President Kennedy's tax cuts of 1964 caused massive growth in the economy
and tax revenue that led to a balanced budget in 1969. The Reagan tax cut
that was passed in late 1981, a 25 percent cut spread over three years from
1982 to 1984 (Reagan never agreed to a tax hike in his second year in
office as you stated in your commentary) resulted in an increase in
receipts from individuals from $286 billion in fiscal 81 - Carter's last
budget year - to $446 billion in fiscal 89. Overall receipts increased from
just less than $500 billion to more than $900 billion in the same period.
These cuts caused growth in tax receipts from 1984 to 1989 to outpace
growth in spending 50 percent to 34 percent. They were responsible for 18
years of growth interrupted only by the Bush and Clinton tax hikes of 1989
and 1993, which caused revenue to grow at a much slower rate than
government spending.

The Bush tax hike caused a recession, the shallowest recession of the 20th
century. This was the one Bill Clinton and the mainstream press constantly
referred to in the 1992 campaign as "the worst economy in the last 50 years."

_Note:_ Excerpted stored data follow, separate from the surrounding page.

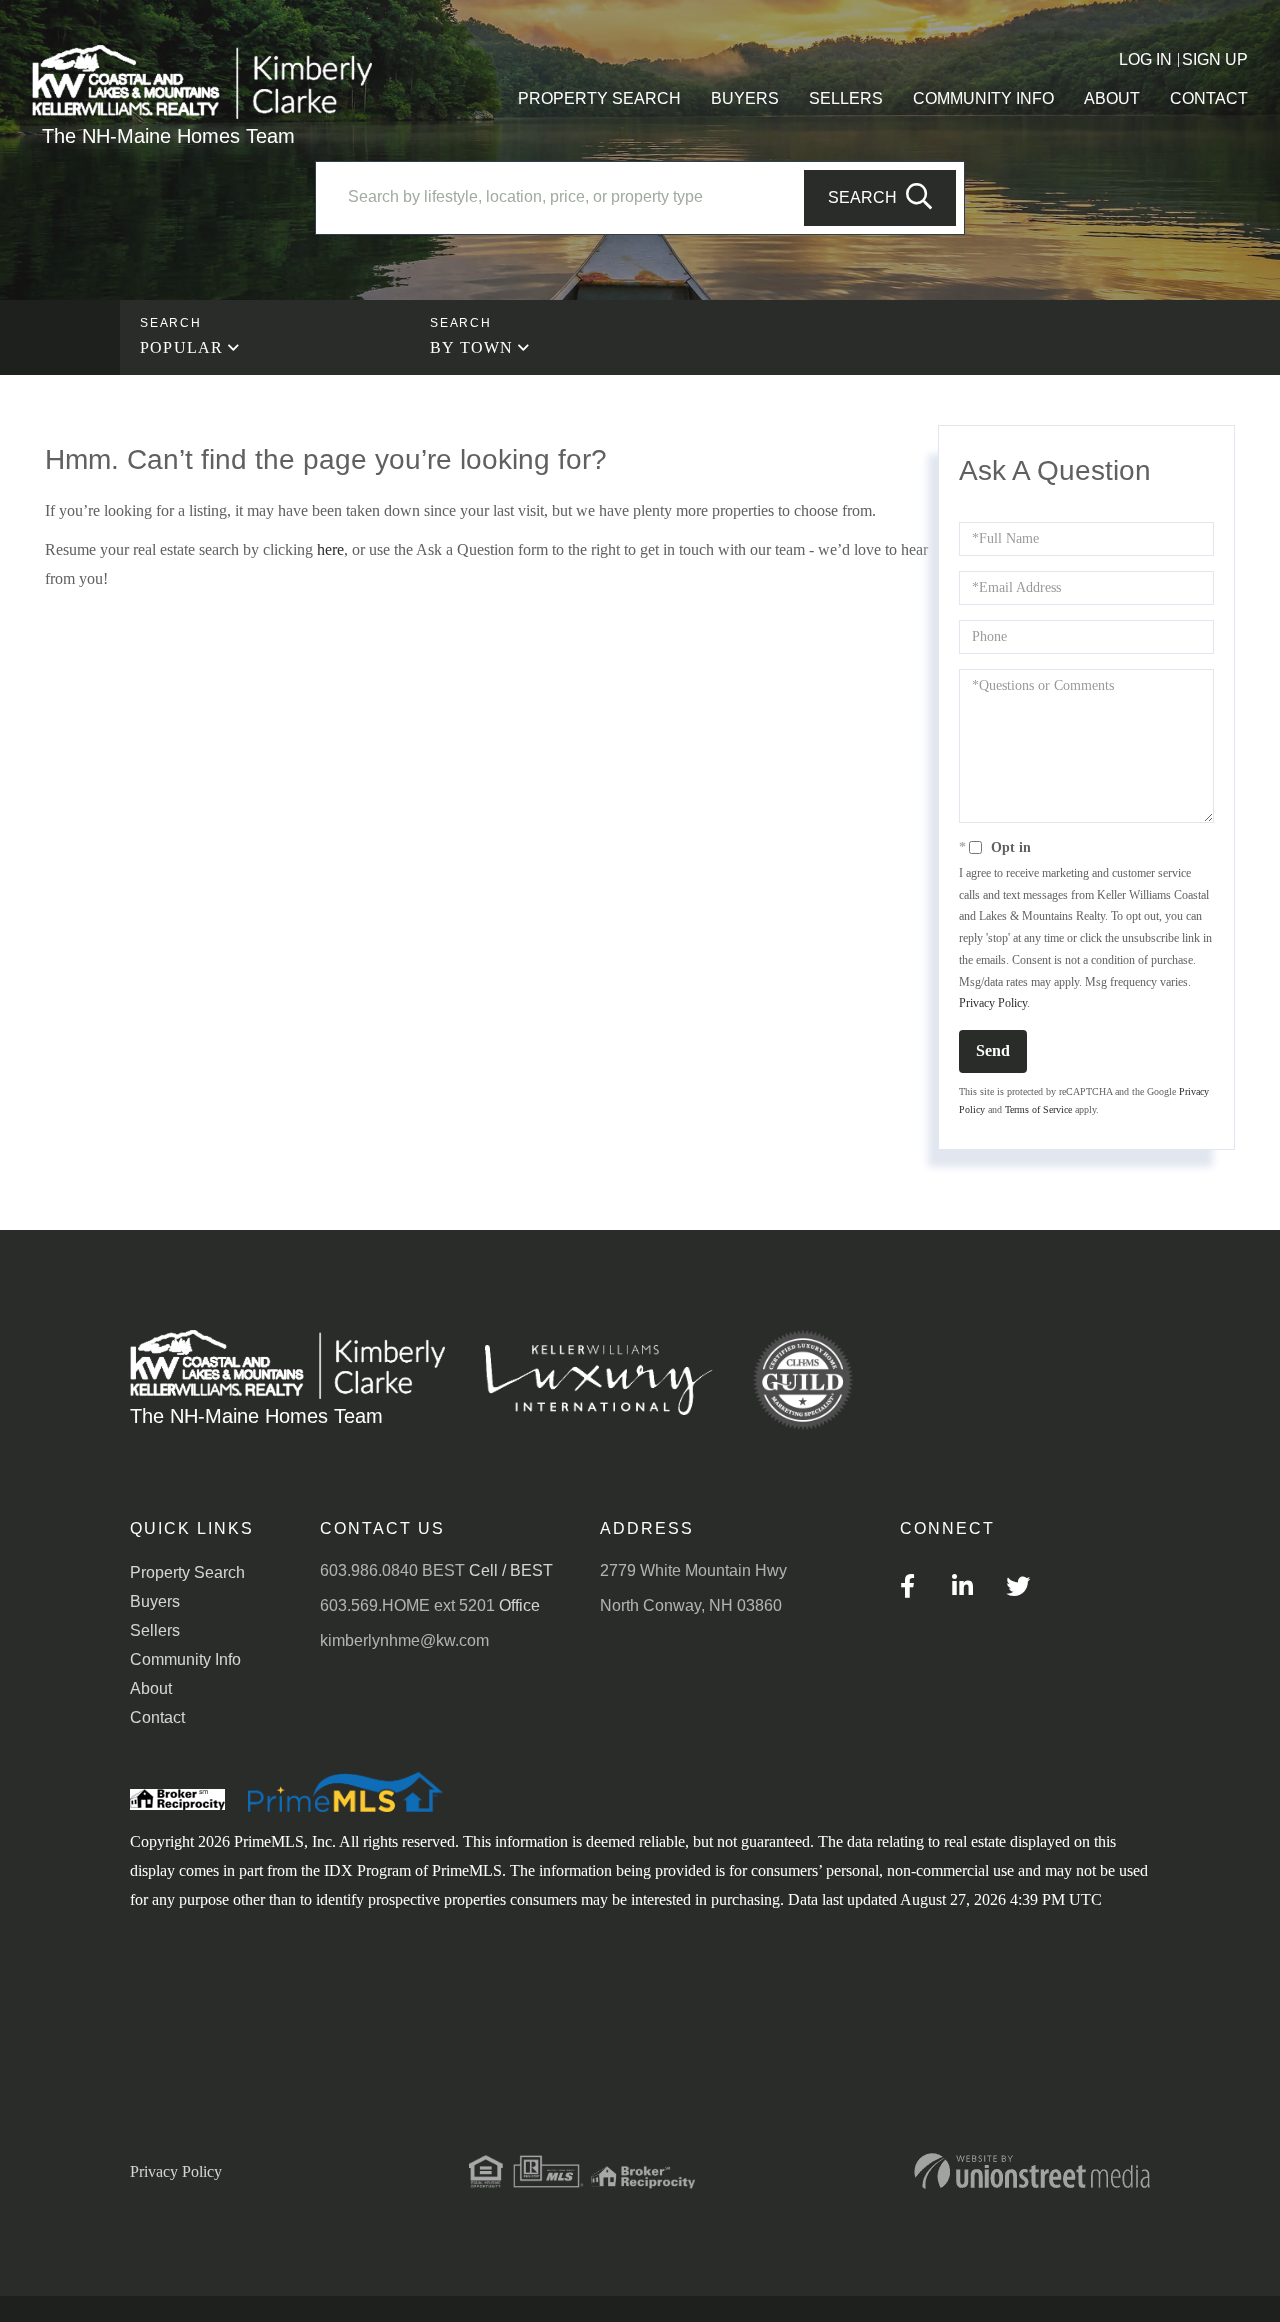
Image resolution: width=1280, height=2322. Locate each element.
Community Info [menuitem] (983, 98)
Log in (1145, 59)
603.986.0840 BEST (392, 1570)
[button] (880, 198)
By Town (471, 347)
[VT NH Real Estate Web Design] (1032, 2171)
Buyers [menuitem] (745, 98)
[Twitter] (1017, 1589)
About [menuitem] (1112, 98)
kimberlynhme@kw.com (404, 1640)
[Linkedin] (962, 1589)
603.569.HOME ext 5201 (407, 1605)
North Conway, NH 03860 (691, 1605)
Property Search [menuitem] (599, 98)
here (330, 549)
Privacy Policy (993, 1003)
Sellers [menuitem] (846, 98)
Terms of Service (1038, 1109)
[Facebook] (907, 1589)
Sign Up (1215, 59)
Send (993, 1050)
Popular (181, 347)
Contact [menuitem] (1209, 98)
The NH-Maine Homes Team (168, 136)
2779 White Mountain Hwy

Now there were very large deficits in the 1980s thanks to a 69 percent
increase in government spending. You see, we were engaged in the Cold War
with the Soviet Union and President Reagan's strategy was to force them
into economic ruin by making it impossible for them to keep up with our
military buildup. He was successful, of course, and it turned out to be one
of the best investments the American taxpayer ever made. Today, we are
fighting the war on terror. The funding of this war is largely causing the
deficits, not the pitifully small tax cuts passed last year.

Your opinion concerning my money seems to be very similar to the one stated
by Bill Clinton only days after the Senate (under the leadership of Trent
Lott, the world's only living spine donor) failed to convict him in his
impeachment trial. Clinton responded to a question saying: "We could give
the American people a tax cut, but we couldn't be sure they would do the
right thing with it." Now I'm not sure I want to know what Bill Clinton
would say is the right thing to do with it, or how you would define a
responsible tax cut. I do know that I would rather make those decisions
myself because after all, it's my money.